Myth 1:“It’s all in your mind!”

This might be true if you felt down for just a few days,but it certainly is not true of clinical depression.

Everyone feels down from time to time. It’s normal and natural. It’s not what I call ‘depression’ – let’s not insist on adding ‘clinical’ every time.

Depression lasts longer and has major physical effects. It is an illness involving significant changes to the chemistry of your brain. In that sense it really is ‘in your brain’,and you’ll probably feel it ‘in your mind’ as well:it’ll probably make you feel down. But more to the point it will also push many aspects of your physical body down.

I’ll say that again:depression depresses many physical things in your body.

It can make you physically weak,less able to think clearly,disturb your normal sleep pattern,make you very short tempered,and reduce your interest in people,food,TV,sex etc.

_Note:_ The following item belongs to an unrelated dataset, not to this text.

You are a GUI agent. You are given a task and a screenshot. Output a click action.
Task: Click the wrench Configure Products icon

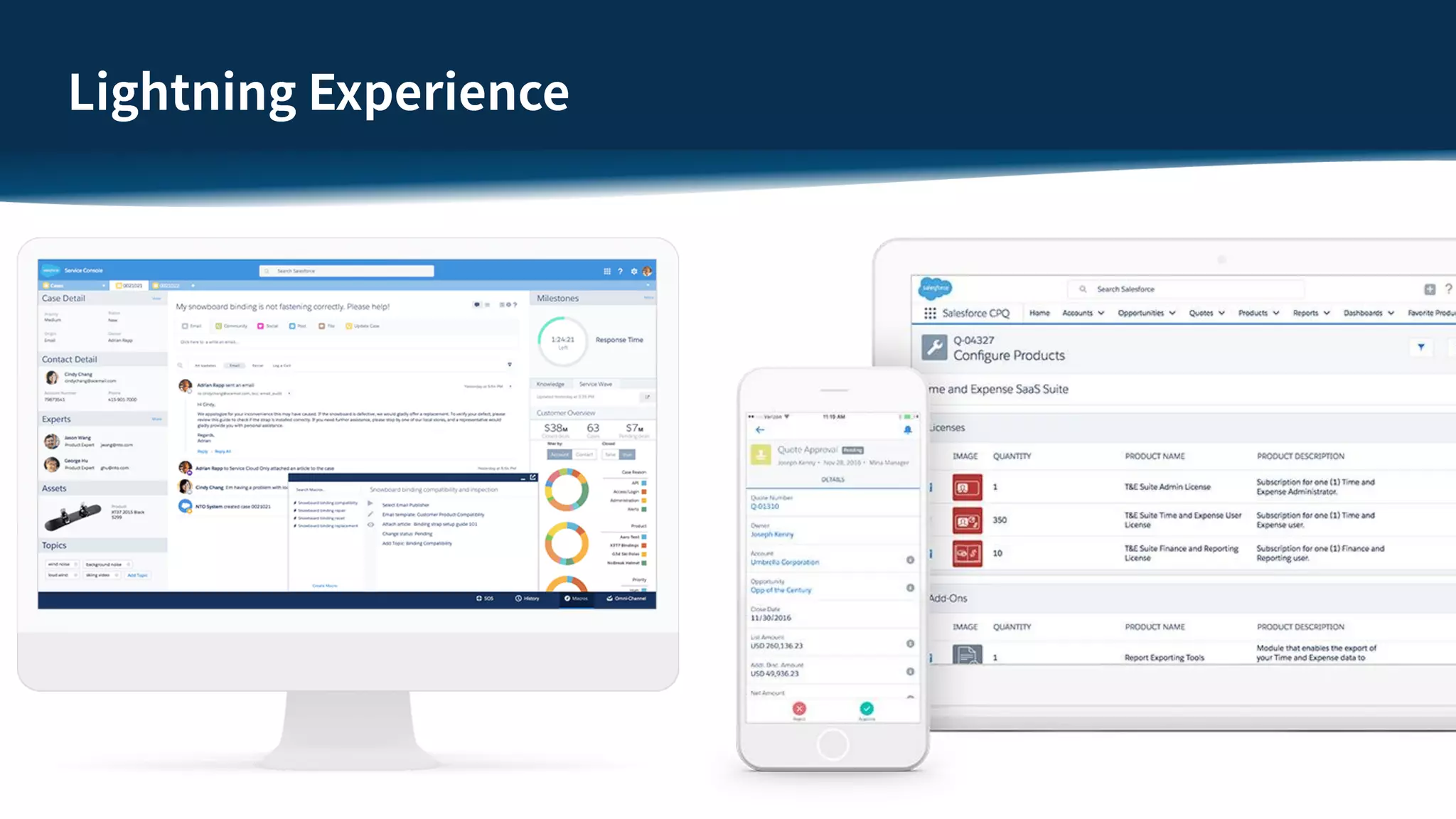click(x=934, y=348)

Often when depression has started I’ve thought I must be going down with a serious illness. For instance in the 70s I was a keen runner. One January,for a change,I was not depressed hen I ran in the Northants Cross-Country Championships. I finished second over seven and a half miles. I felt great. But I did not get to run for Northants because during the following week my annual depression kicked in. It arrived overnight. Suddenly I had problems jogging a mile and a half round the local park.

Only later did I start to notice other symptoms such as feeling down and getting angry over nothing.

There was no way I could ‘pull myself together’ or ‘snap out of it’. I was physically ill,and there was no medical treatment which could do more than make it easier to cope with being that ill. It felt like the first day out of bed after flu but was much rougher for people round me.